Çin’de Twitter, Google ve WhatsApp gibi sosyal medya sağlayıcıların ABD istihbaratına bilgi aktardığını söylüyor. 

1 Ekim’de yürürlüğe giren bu yasaya uyulmaması durumunda; kasım, ardından aralık aylarında idari para cezası. Ocak 2021’de reklam yasağı. Nisan ayına kadar koşullara uyulmazsa internet bant aralığının daraltılması yaptırımları uygulanacak.

EMPERYALİSTLERE VERİLEN DERS 

Dışişleri Bakanımız Çavuşoğlu, İsveç Dışişleri Bakanı'nın Türkiye’nin Suriye’den çekilmesi konusundaki uyarısı üzerine; 

"Siz hangi yetkiyle Türkiye'nin Suriye'den çekilmesini istiyorsunuz? Biz işgalci değil topraklarının güvenliğini sağlayan bir ülkeyiz. Siz PKK'ya ülkenizde ofis açtırıyorsunuz. O örgüt anneleri çocuksuz, çocukları anasız babasız bırakıyor. Siz de bir annesiniz buna ne diyeceksiniz?"

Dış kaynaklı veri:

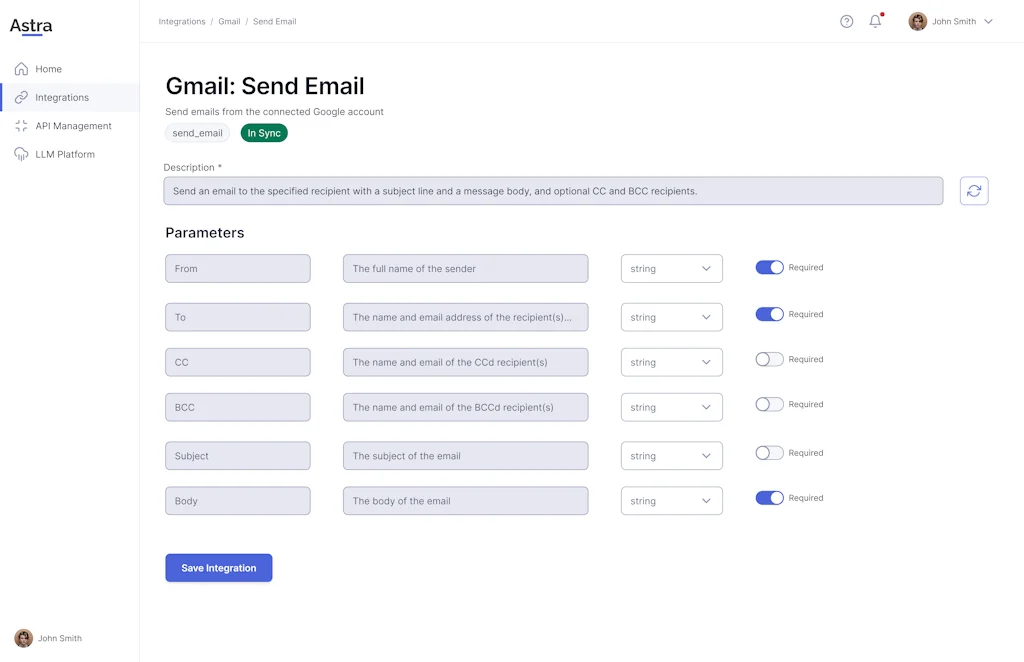1024x662 pixels.
Task: Select the Integrations icon in the sidebar
Action: (x=20, y=97)
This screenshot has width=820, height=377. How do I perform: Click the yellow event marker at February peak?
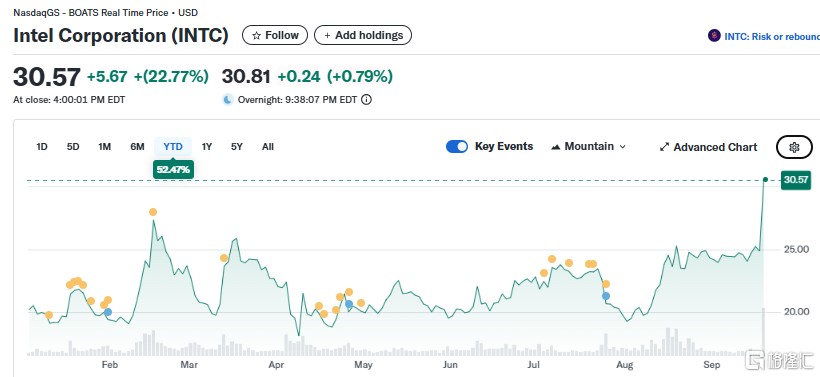click(x=153, y=212)
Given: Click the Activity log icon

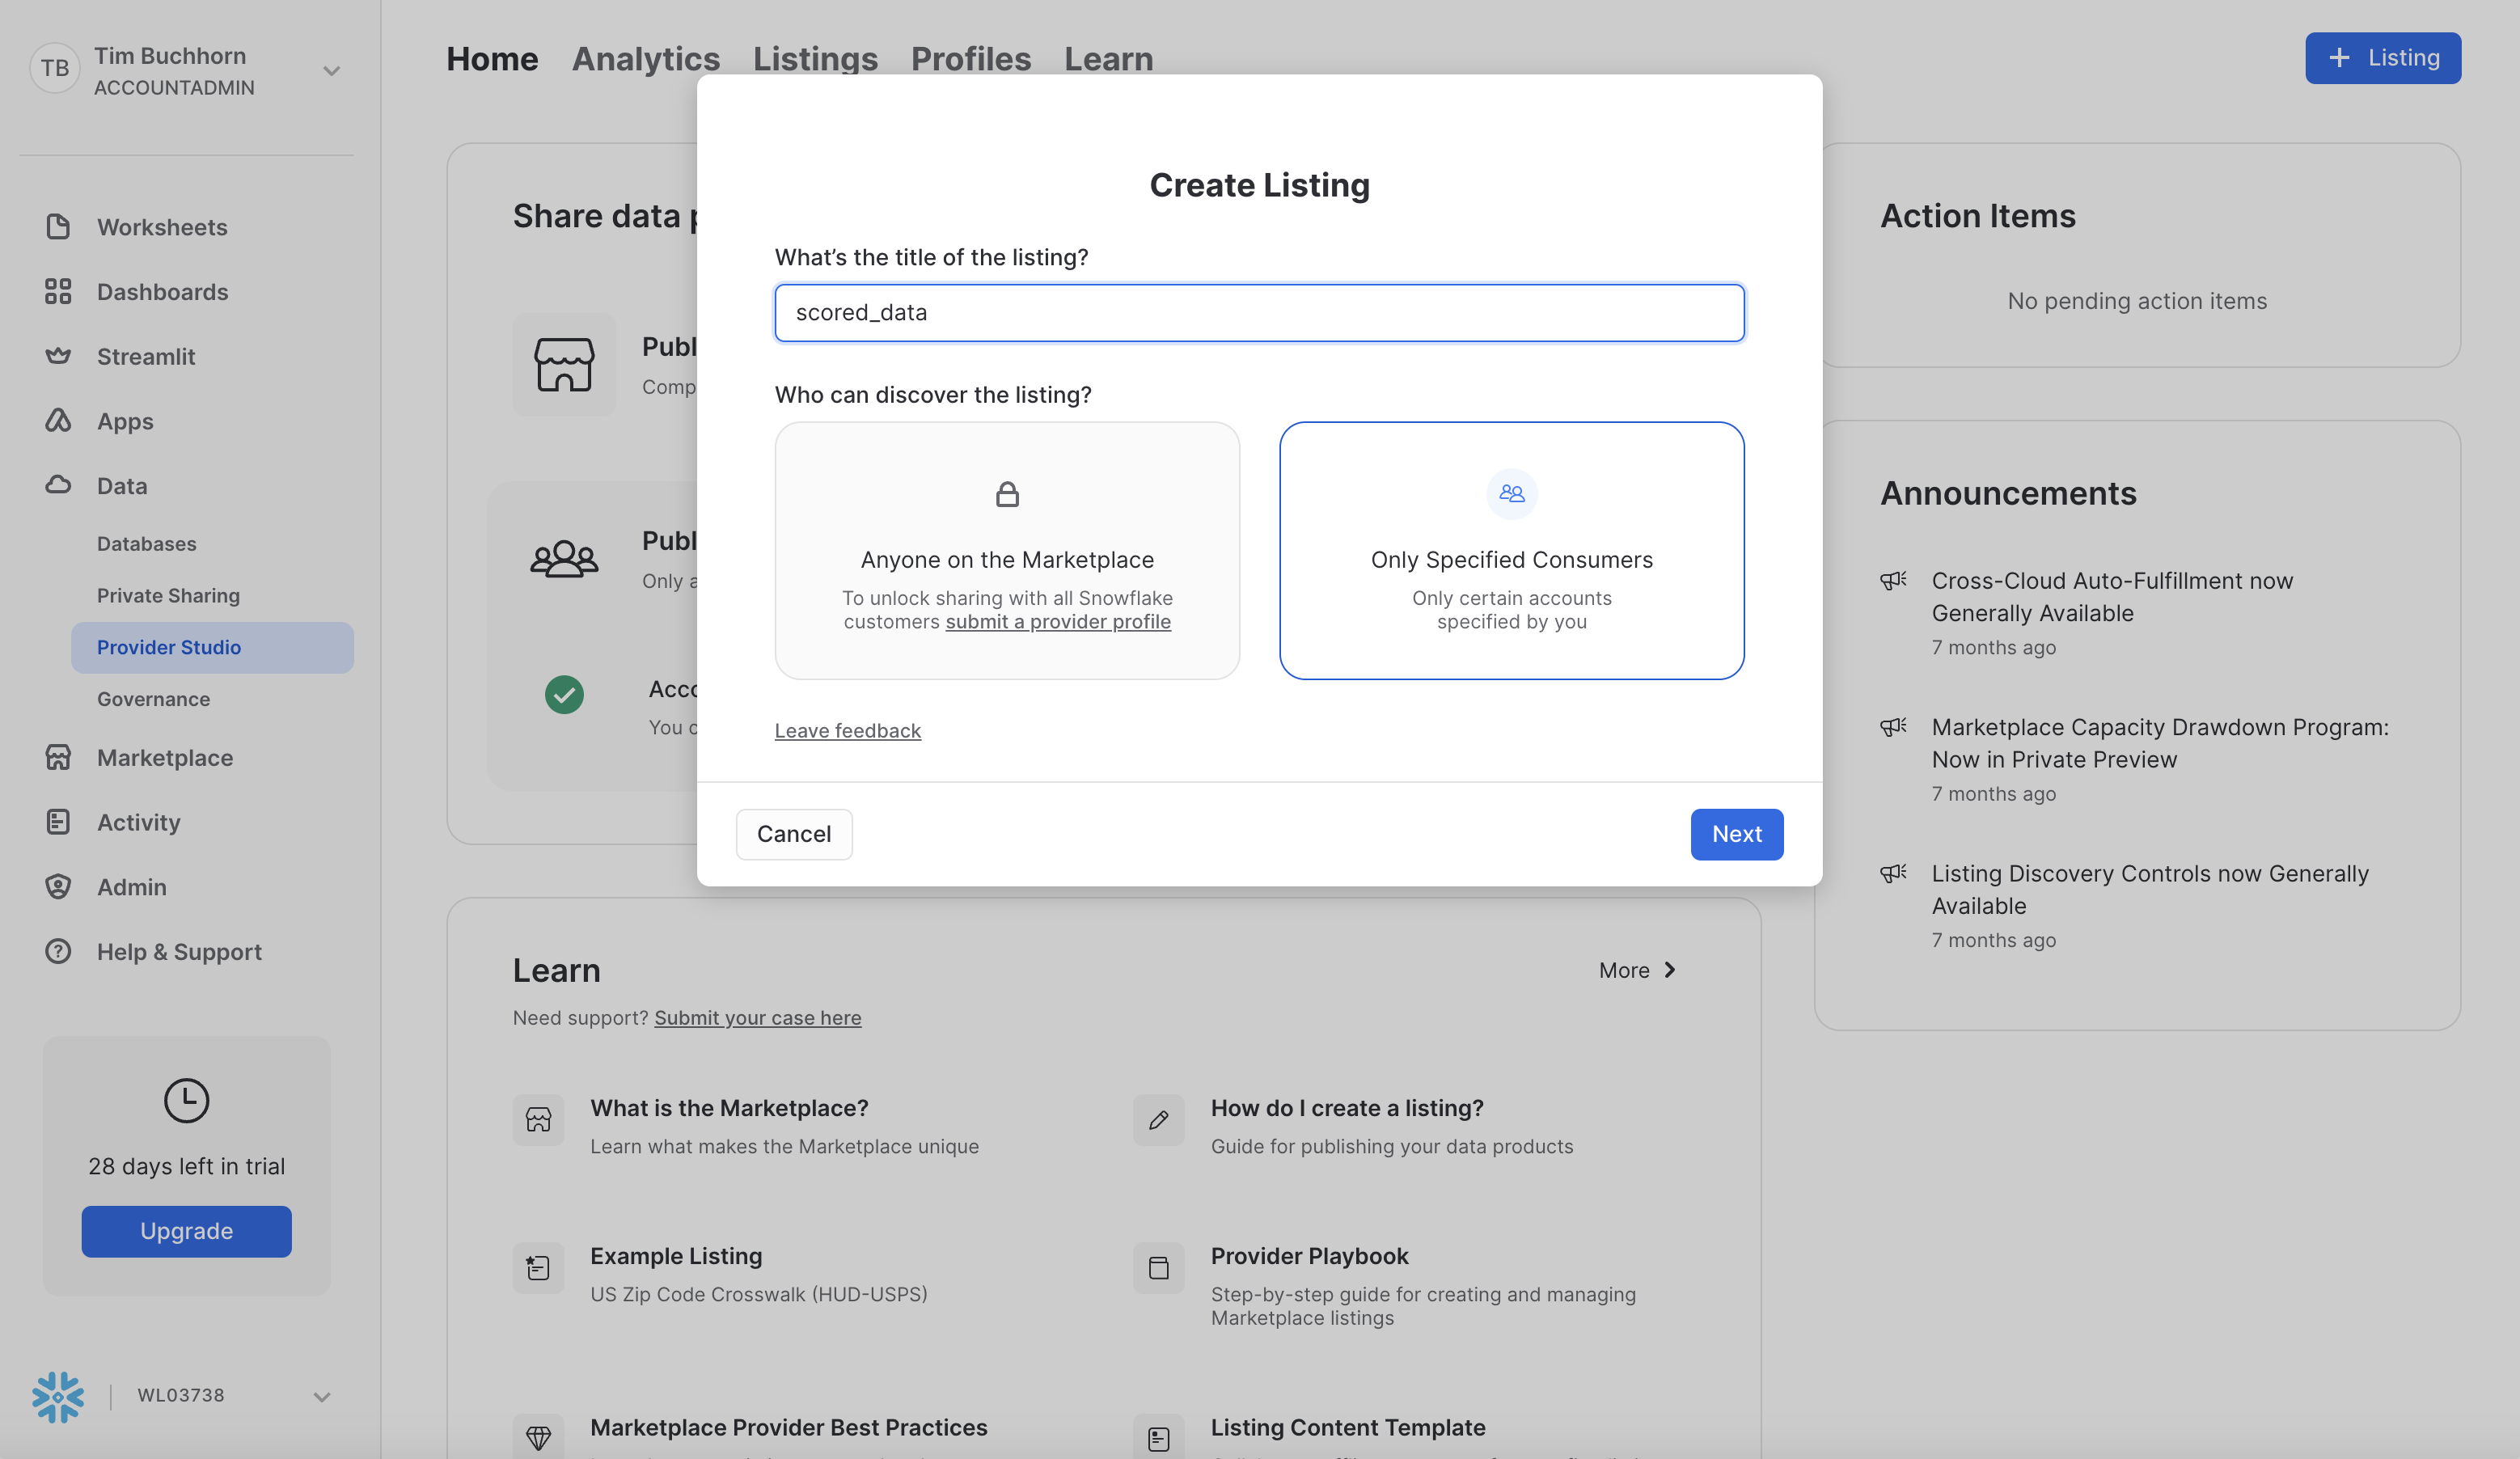Looking at the screenshot, I should click(58, 822).
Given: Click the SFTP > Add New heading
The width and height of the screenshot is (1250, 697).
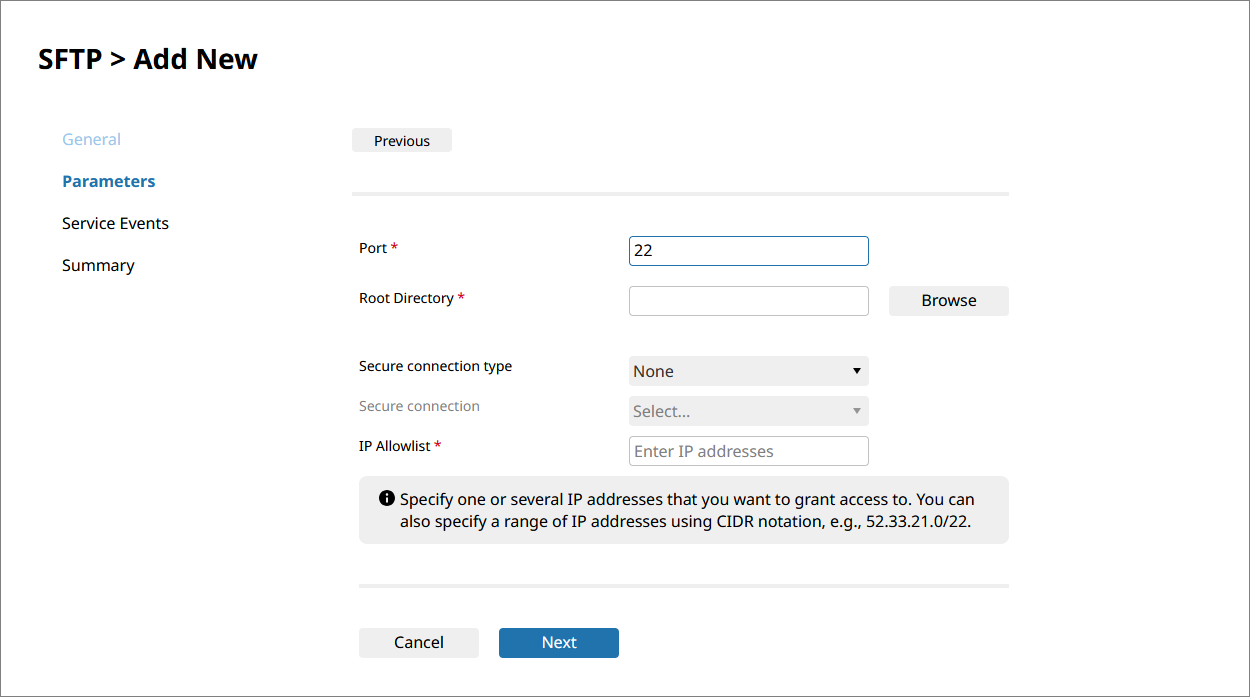Looking at the screenshot, I should click(x=148, y=59).
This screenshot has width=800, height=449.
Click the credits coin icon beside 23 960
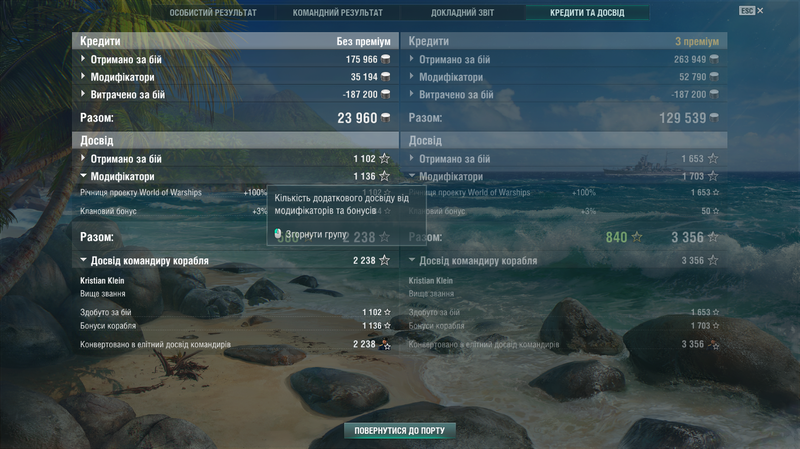(x=386, y=118)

Diyerek ağzının payını verdi.

Çavuşoğlu daha önce de Fransız parlamentere soykırım konusunda gerekli dersi vermişti.

Emperyalizm kiminle dans ettiğini bilecek. Sosyal medyada özgürlük, insan hakları, demokrasi, yeşillik, böceklik diyerek içişlerimize karışamamayı öğrenecek.